10-10-2012, 11:59 AM
What would Obama’s Supreme Court look like?
By Liz Goodwin, Yahoo! News| The Ticket
President Barack Obama has already appointed two new justices to the Court and, if he's reelected, he'll most likely get at least one more crack at it. There are currently four justices in their seventies on the aging Supreme Court, and three of them are within four years of 79, the average age at which justices have retired since 1970.
As we wrote last week, Romney would be in a better position to drastically reshape the court if he is elected, because the oldest justice right now is the liberal Ruth Bader Ginsburg, 79. Romney would choose a conservative-leaning justice to replace her, shifting the makeup of the court so that conservatives have six votes and liberals just three. Ginsburg has hinted she will step down when she's 82, which would be during the next presidential term.
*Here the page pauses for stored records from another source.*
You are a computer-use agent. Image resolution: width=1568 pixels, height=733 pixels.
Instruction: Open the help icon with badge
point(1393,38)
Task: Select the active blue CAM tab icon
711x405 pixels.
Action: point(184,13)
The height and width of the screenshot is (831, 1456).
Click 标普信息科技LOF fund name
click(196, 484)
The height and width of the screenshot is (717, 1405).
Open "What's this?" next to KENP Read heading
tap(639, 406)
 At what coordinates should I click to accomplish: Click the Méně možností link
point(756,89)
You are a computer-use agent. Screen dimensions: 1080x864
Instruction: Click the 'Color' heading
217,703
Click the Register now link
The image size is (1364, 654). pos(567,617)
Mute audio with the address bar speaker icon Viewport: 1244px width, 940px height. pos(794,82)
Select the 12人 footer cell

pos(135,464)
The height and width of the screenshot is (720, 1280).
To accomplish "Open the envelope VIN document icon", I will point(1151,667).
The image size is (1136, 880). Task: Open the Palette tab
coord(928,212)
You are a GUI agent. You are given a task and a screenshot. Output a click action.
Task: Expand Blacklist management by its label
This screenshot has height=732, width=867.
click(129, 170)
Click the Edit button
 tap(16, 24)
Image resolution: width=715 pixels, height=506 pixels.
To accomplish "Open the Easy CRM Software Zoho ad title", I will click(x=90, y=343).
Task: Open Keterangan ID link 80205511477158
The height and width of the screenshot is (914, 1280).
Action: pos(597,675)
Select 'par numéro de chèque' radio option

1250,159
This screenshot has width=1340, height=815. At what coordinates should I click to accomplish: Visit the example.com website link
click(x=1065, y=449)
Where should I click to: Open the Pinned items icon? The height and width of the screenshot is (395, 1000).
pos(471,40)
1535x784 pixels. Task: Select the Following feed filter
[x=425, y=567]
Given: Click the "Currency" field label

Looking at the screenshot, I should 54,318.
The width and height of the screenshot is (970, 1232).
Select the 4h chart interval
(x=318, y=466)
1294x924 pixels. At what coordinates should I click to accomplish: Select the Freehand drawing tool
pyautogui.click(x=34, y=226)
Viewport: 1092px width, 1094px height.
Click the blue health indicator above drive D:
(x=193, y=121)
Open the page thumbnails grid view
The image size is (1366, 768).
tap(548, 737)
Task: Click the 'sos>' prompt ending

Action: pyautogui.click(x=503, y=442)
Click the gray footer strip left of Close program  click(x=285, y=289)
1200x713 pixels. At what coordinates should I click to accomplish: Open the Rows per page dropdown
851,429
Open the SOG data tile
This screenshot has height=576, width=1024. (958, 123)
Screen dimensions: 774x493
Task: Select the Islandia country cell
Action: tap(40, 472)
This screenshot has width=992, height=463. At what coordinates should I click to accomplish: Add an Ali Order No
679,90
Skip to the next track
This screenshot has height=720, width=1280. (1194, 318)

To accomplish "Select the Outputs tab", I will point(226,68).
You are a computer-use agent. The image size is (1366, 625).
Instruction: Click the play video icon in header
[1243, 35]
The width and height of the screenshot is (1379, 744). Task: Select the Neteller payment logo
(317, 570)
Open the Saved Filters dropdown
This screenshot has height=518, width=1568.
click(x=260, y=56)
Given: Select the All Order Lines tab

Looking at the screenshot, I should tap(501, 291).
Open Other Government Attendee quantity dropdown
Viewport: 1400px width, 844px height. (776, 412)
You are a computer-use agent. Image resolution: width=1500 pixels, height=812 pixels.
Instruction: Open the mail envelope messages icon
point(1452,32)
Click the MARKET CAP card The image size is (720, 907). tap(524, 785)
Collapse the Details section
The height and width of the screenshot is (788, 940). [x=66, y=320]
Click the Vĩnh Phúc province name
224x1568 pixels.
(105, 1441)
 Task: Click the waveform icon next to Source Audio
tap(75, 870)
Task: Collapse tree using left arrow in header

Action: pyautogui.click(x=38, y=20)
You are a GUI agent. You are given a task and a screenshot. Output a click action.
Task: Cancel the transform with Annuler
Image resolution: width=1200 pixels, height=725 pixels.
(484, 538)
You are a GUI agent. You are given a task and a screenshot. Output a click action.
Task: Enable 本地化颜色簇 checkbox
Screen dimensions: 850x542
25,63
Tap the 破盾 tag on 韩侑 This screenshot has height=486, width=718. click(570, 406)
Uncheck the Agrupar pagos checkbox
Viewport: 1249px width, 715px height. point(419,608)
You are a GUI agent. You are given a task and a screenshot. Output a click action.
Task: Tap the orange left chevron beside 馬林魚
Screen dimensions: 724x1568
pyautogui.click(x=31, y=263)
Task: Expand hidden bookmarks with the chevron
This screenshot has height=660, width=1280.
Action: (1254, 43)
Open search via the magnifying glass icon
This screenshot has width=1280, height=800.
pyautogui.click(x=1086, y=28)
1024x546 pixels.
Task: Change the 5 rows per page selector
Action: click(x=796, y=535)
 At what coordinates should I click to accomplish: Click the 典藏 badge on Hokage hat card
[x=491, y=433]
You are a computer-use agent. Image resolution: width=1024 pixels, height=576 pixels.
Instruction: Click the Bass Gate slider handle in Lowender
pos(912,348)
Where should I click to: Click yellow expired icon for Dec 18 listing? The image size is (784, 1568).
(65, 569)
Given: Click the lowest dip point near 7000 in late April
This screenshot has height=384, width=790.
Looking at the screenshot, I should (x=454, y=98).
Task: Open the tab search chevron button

If Ginsburg retires, Obama will almost certainly replace her with another liberal justice and the court will remain split between four reliably liberal justices and four even more reliably conservative justices, with Justice Anthony Kennedy swinging between them, but more often siding with conservatives. Obama's earlier two Supreme Court appointments kept the status quo: He replaced two retiring liberal justices with people of a similar ideological bent, leaving the balance of the court unchanged.
But two of Ginsburg's conservative colleagues are not far behind her in age, which means it's possible that Obama would be in a position to replace Antonin Scalia or Anthony Kennedy, both 76. (Stephen Breyer, a liberal on the court, is 74.)
If Obama is able to replace Kennedy, a moderate conservative, or the very conservative Scalia, the court's ideological make up would change dramatically.
A left-leaning court could alter laws on same-sex marriage, gun rights, affirmative action, campaign finance, property and a whole host of other legal issues we might not even know about yet.
And such a move would have major consequences. Geoffrey Stone, the former dean of the University of Chicago Law School, found that if a liberal judge had replaced one of the four most conservative judges starting in 2002, the liberal wing of the court would have won 17 out of the 18 most important Supreme Court cases over the past ten years, including Citizens United, which struck down campaign finance reform laws. Meanwhile, if a conservative judge had replaced one of the liberals, the conservative wing would have won 16 out of the 18 cases, including the health care reform case.
The 21st century. The age of Smart phones and Stupid people.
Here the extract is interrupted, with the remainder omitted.